Well I thought I had this! I thought to myself…you are going to eat clean today, you can do this….I started the day with water…yipppeee great start I said to me. Then of course the obligatory coffee (no dairy I say can’t do that anymore because of mucous build up anyway) so I made almond milk in my thermie and had a coffee….noice aaaahhhhrrrr!!! I need to get a food diary & jot down what I eat because even tonight I can’t remember what I have shoved down my gob, ok dry biscuits & cheese, ice-cream (it looked at me when I opened the freezer & it won damn) yoghurt (yep dairy bugger) with chia – helps poo out the food you just ate awesome I think to myself and a fresh mango. easy day…then broccoli salad and xmas left over ham. followed my fresh strawberries.
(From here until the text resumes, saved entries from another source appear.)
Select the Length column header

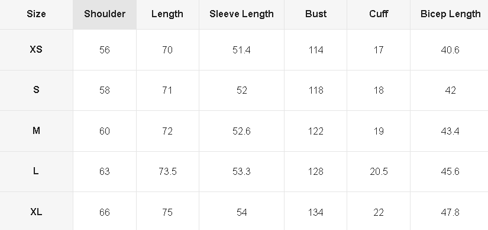click(167, 14)
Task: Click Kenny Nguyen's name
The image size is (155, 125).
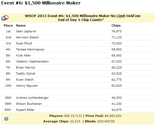Action: point(27,86)
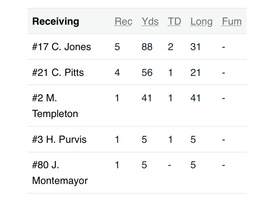
Task: Select the Receiving table title
Action: coord(55,21)
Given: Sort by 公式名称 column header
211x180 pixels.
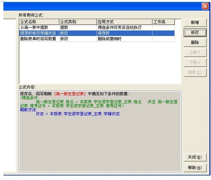Looking at the screenshot, I should click(x=39, y=22).
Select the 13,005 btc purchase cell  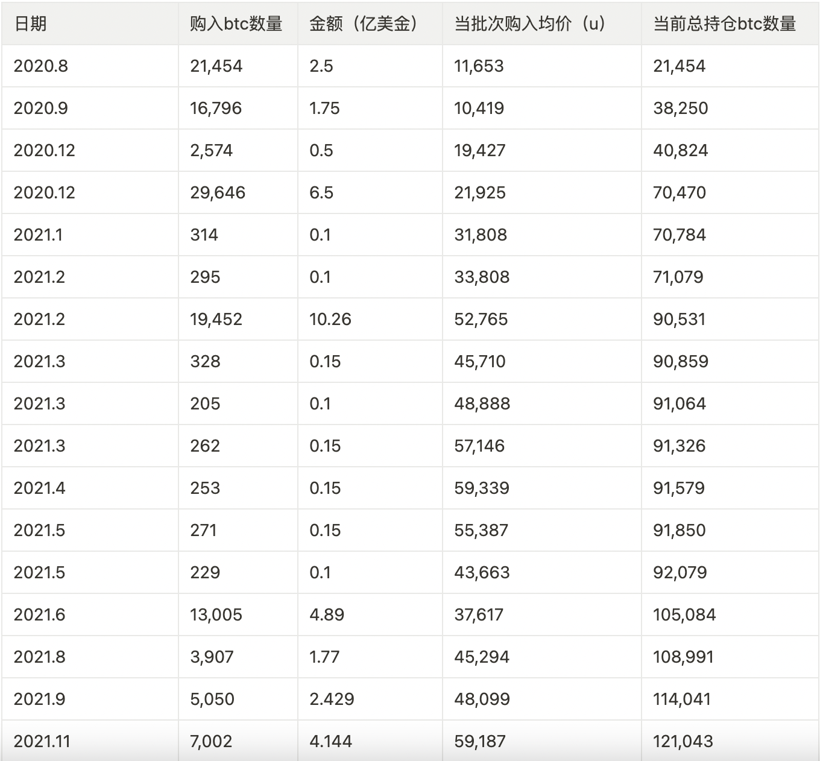pyautogui.click(x=216, y=614)
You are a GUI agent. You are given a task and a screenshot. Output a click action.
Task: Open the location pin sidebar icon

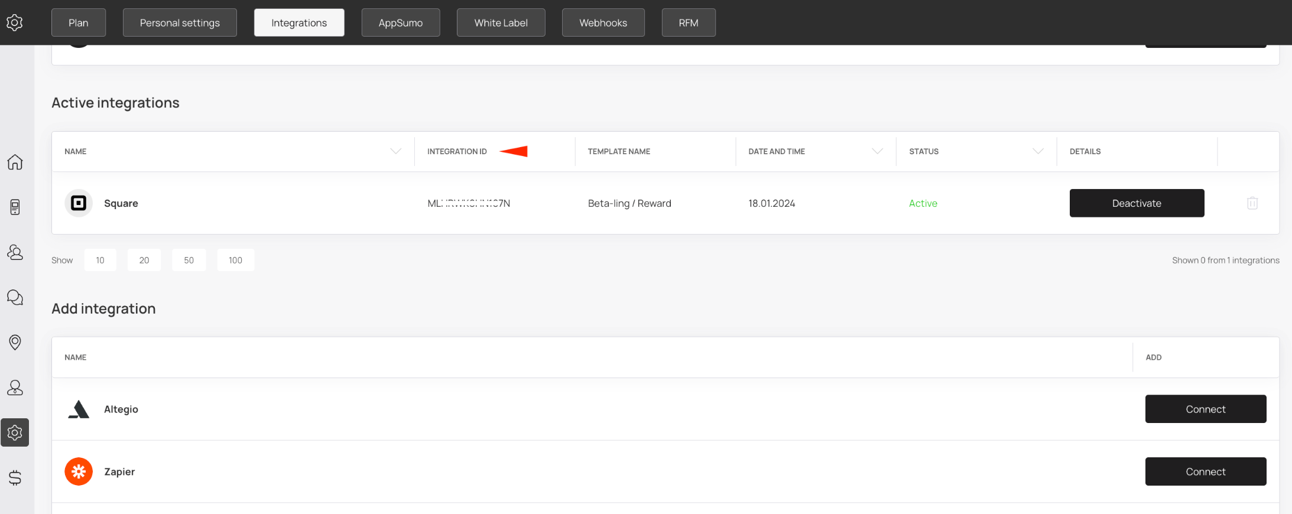(15, 342)
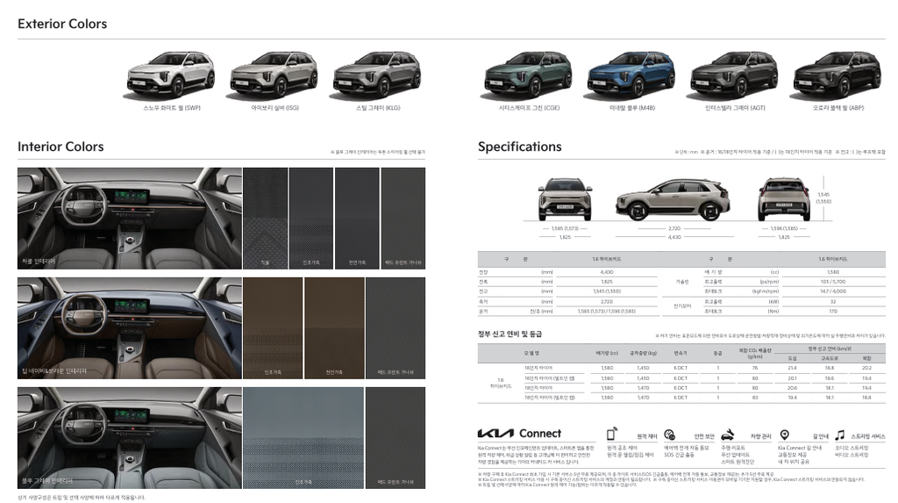
Task: Select the Interstellar Gray (AGT) car
Action: point(734,75)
Ok shit I forgot to mention the 2 gin and tonics, well they had lime in them, that’s got to be good for you right? ..well all in all it was a day…that’s it A day…not a bad day…not a good day….just a day like any other but no chocolate or chips …ok I had ice-cream. I vow to myself that I will not bring home any crap food, buy crap food and I’ll keep this blog going. Ultimately I want to fast & NOT eat anything at all. I’ll get there as I’m determined to and having one of my best friends with me on this journey of self expression, self love, self acceptance and self awareness, I can only do better than yesterday and last year. If not there’s always tomorrow. goodnight this fat lardie has gotta go to bed.

Love C.


Crikey C … I feel like a simpleton!! I just had bircher for breaky, fruit for lunch & chicken salad and a yogurt for tea. But I did go for a bloody long bike ride today so really I had no energy left for anything else…and my bum’s sore!!

Love D.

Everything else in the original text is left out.